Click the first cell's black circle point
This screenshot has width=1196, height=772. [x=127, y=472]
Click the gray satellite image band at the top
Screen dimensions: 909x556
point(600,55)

+ + + + +

■ **GIVEN REQUEST**
How many lines in the material above contain the word "Click"? Reply with the number alone.

■ **THE ANSWER**
2